Maiming Palestinian Time

Jasbir Puar’s argument in The Right to Maim of Israel’s deliberate debilitation of Palestinians—by bodily and psychological injury, social exclusion, economic stunting, and political encumberance—is a poignant one. Indeed, one simply has to turn on the news to see tens of thousands of Palestinians rendered “disabled”: limbless, blind, weakened, orphaned, psychologically scarred, through a combination of military violence, border controls, import limitations, infrastructural restrictions and de-development, political silencing. Such debilitation, as Puar demonstrates, has become endemic: “a banal feature of quotidian existence that is already definitive in the precarity of that existence” (16); a practice that bespeaks a horrendous extreme of the possibilities of biopolitical metrics.

More than simply the maiming of bodies or infrastructure, debilitation is enacted on Palestinian mobility and spatiality, on generational and temporal levels. The goal—if not at least the outcome—is to “preemptively debilitate the resistant capacities of another intifada, the next intifada” (16). The target of Israel’s control is not Palestinian life itself but resistance.

But the implications go further. First, maiming and debilitation do not only occur during moments of heightened violence. The “history” of maiming is not new to the 2014 war on Gaza, nor the 1987 intifada, but has been an ongoing century-long process—from the Balfour Declaration first setting it in motion to present conditions. The Palestinian struggle is very much the unfinished business of imperialism and continues to be defined by a settler-colonial framework.

As Palestinians, we are born with “birth defects,” suffering from pre-existing conditions: we have no state, we are immediately labeled terrorists, we belong to a past of “national liberation” that is (or seems) largely outmoded today; we are marginalized, de-normalized; in short, debilitated.
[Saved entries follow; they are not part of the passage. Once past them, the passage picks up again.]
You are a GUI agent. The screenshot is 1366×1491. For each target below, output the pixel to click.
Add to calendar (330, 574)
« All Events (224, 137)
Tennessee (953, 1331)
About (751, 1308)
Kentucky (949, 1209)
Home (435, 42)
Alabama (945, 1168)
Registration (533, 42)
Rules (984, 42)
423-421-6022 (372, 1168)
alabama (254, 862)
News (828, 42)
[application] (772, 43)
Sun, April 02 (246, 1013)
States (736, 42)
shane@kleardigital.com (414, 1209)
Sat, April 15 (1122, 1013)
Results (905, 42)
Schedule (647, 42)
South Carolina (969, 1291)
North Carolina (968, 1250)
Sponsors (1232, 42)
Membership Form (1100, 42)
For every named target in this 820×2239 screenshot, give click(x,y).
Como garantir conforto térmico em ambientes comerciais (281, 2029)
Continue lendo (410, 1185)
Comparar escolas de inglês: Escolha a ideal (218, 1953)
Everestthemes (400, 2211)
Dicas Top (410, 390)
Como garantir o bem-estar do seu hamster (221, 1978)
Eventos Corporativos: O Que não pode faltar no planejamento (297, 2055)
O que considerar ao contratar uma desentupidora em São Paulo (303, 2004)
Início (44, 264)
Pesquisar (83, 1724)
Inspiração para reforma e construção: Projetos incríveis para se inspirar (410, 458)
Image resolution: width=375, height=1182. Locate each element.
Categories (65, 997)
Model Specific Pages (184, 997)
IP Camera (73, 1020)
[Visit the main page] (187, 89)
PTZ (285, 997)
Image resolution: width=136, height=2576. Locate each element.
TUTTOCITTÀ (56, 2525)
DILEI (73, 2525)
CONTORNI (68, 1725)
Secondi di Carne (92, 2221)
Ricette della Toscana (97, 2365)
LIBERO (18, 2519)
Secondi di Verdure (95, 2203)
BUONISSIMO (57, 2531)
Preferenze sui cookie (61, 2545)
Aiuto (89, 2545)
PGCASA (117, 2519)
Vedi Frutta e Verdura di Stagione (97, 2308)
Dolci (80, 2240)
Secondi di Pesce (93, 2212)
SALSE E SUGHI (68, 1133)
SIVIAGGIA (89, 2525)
We have been, and remain, continuously out of sync with the world. Thus, second, Puar’s argument points to something much more profound and troubling: the right to maim is enacted on the politics of future possibility, which is a foreclosed future. The Right To Maim has everything to do with the question of temporality. What kind of future becomes possible given the maiming of bodies and infrastructure, the maiming of possible (future) resistance? Such maiming is, as she argues, determinative: it closes off agency and possibility.

One can take Gaza as the prime example—but importantly, not a unique one in the context of Israel/Palestine. Gaza has been created and is sustained as a “natural” disaster likely to happen, always on the edge of collapse, a collapse that is always rendered even more perverse, more apocalyptic every year–but yet one which is continuously seen as not happened yet. Gaza is an uninhabitable place whose population only increases under worse and worse conditions. In Puar’s words, “the terms of futurity are already dictated in the present but also the terms of the present are dictated through the containment of the terms of the future, in an effort to keep the present in line with one version of the future that is desired” (148). That future is bleak: Palestinians are prisoners.

Imprisonment, here, is an obvious form of punishment: it exists purely as a sentence, a punishment. And imprisonment equally demonstrates the temporal predicament at the heart of the Palestinian condition, which Puar’s argument of maiming and debilitating gets at. Incarceration demonstrates the unevenness of temporalities, how control over time leaves individuals more vulnerable to control, and how the inability to control time prevents its organization and undermines an individual’s and society’s sense of being. It is temporal nothingness.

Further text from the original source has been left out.